Discussion about reinforcement learning test run of new U formula

kiudee commented 5 years ago

Continuing the discussion started in #913 and #918, I would like to start planning a reinforcement learning test run. Specifically, what parameters need to be changed and to which values? I will mark all parameters as finished for which we have a good value or reason to leave them at the default.

Parameters

[x] CPuct = 0.45 or [0.3, 0.45]
[x] ~CPuctBase = (default)~
[x] CPuctFactor = 0.
[x] DirichletNoise = 0.1
[x] PolicyTemperature = 1.0 or [0.55, 2.0]
[x] FPUValue = default
[x] Temperature = 1.0
[x] TempEndgame ∈ [0.2, 0.45]
[x] TempVisitOffset = 0
[x] policy_loss_weight = 1.0 (default)
[x] MinimumKLDGainPerNode = 0.0

Let me know, if I forgot another parameter impacted by the U formula change.

Naphthalin commented 5 years ago

You missed the early game and endgame temperature parameters.

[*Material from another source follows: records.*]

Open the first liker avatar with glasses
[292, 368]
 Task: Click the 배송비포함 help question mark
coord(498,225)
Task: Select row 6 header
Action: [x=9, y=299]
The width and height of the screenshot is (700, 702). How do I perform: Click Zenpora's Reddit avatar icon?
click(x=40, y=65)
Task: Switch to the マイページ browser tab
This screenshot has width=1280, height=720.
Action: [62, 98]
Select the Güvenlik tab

Since the number of visits per move affects the RL dynamics, I would include it as an option as well. Other than that I think you included all affected parameters. I will mark my answers as either "conclusion from theoretical work" or "gut feeling".

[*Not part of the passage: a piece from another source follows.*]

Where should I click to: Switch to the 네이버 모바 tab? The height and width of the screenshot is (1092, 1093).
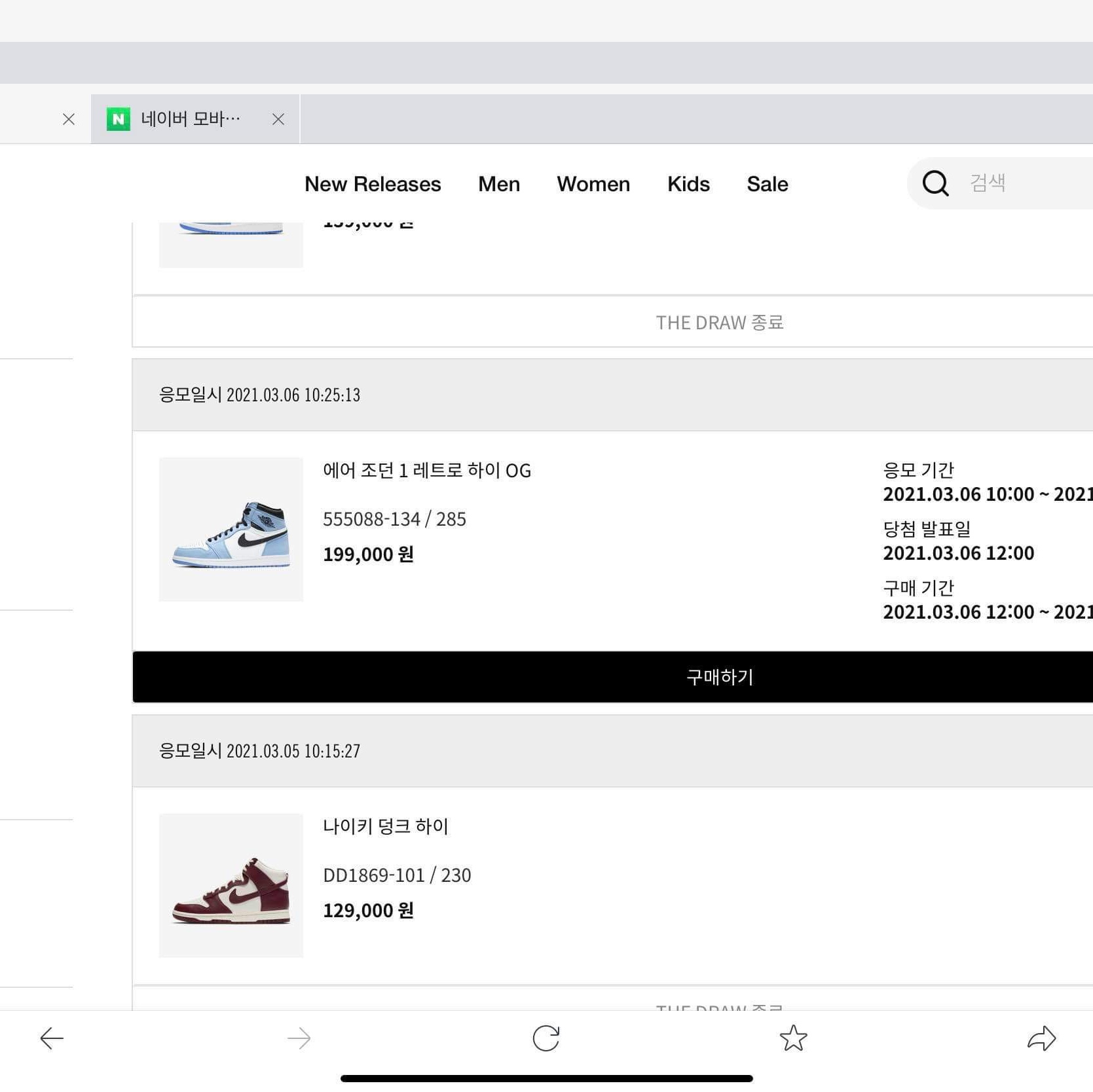pyautogui.click(x=190, y=119)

CPuct at 800 visits, without noise the equilibrium policies at start position seem acceptable in [0.3,0.5]. Since A) noise will flatten them a bit and B) lower CPuct should mean a more accurate eval in the tree I would use the lower end of the interval and propose CPuct = 0.3 [conclusion from theoretical work]
CPuctBase and CPuctFactor don't play a role for RL at all except raising the CPuct at 800 visits by 0.08; we could either lower the CPuct to 0.25 or set CPuctFactor to 0. [conclusion from theoretical work]
DirichletNoise: moves with approx. 0 policy can still exist despite not being the expected policies of acceptable moves unlike in the current formula. I personally wouldn't change it, since it is most probably not harmful [gut feeling]
PolicyTemperature: in RL, having this >1 produces equilibrium policies with the AZ PUCT formula. However, the new UCB formula effectively behaves as having PolicyTemperature=2.0 so leaving it at 1.0 is fine. In theory, any value in [0.55,2.0] might be feasible, and a higher value basically acts similar to lower number of visits and higher cpuct as they all produce wider equilibrium policies. [conclusion from theoretical work]
FPUValue: this is the only one I can't really recommend something. Compared to the current formula, N*cpuct is even to sqrt(N)*cpuct with a factor of 8 smaller CPuct at 64 nodes, but we expect a bit higher policies for reasonable moves. Leaving it at the current value isn't at least off by a order of magnitude, the expected effect would be a bit wider search near root and a bit narrower search deeper in the tree. [mixed]
temperature during play: using 1.0 in early game and [0.2,0.45] in endgame should be fine [gut feeling]

Naphthalin commented 5 years ago

And one more remark concerning the loss function: Since we expect a bit wider policies, the policy loss value will probably be higher in general. However we don't expect to have the problem of "overfitting policy head too fast" since the equilibrium policies aren't one-hot, so it might even be feasible to increase the policy loss weight to enforce a faster policy convergence if the statistics/value estimations of moves shift.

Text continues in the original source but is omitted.